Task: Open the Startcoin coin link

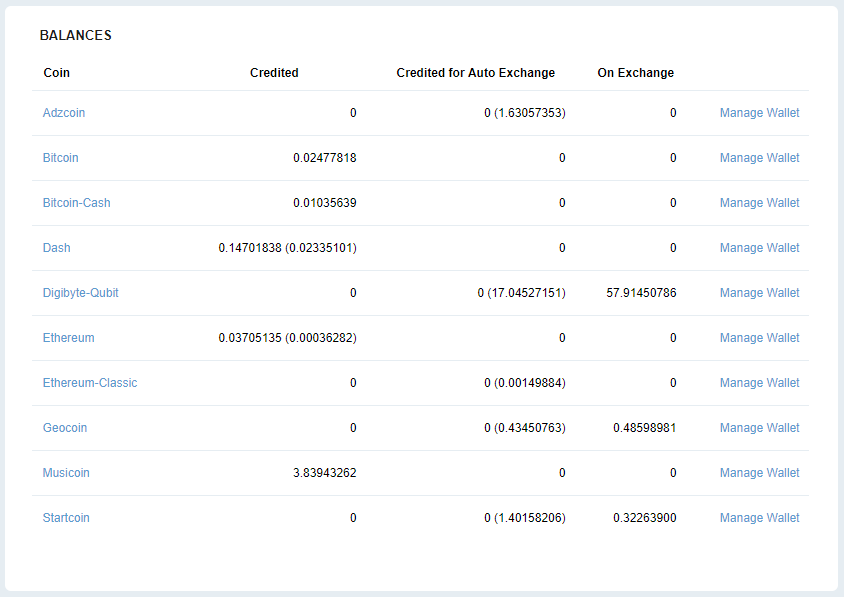Action: (66, 518)
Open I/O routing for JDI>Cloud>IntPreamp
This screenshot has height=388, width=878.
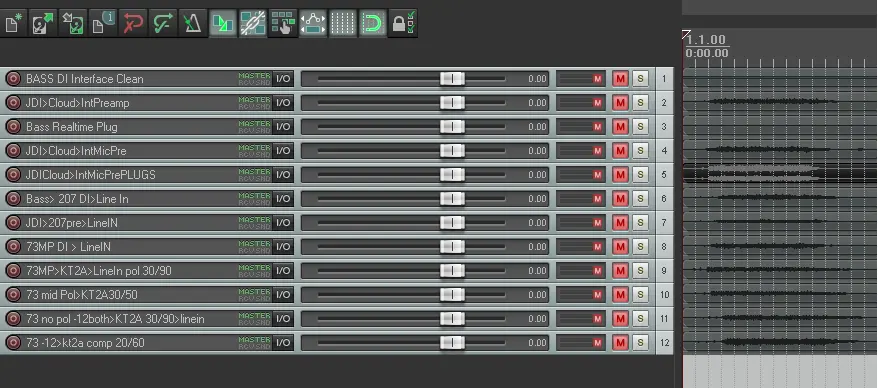[283, 103]
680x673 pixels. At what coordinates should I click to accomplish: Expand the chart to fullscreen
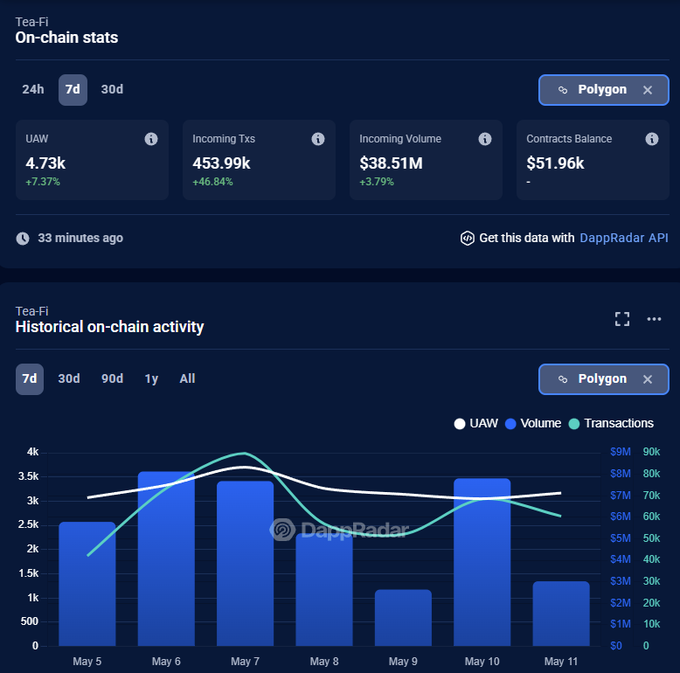[622, 319]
::::::::
If a record holds a picture, leave the picture out and print everything else exactly.

Solution to the exercise:
Task: Open the Startcoin coin link

Action: (66, 518)
Open I/O routing for JDI>Cloud>IntPreamp
This screenshot has height=388, width=878.
[283, 103]
680x673 pixels. At what coordinates should I click to accomplish: Expand the chart to fullscreen
[622, 319]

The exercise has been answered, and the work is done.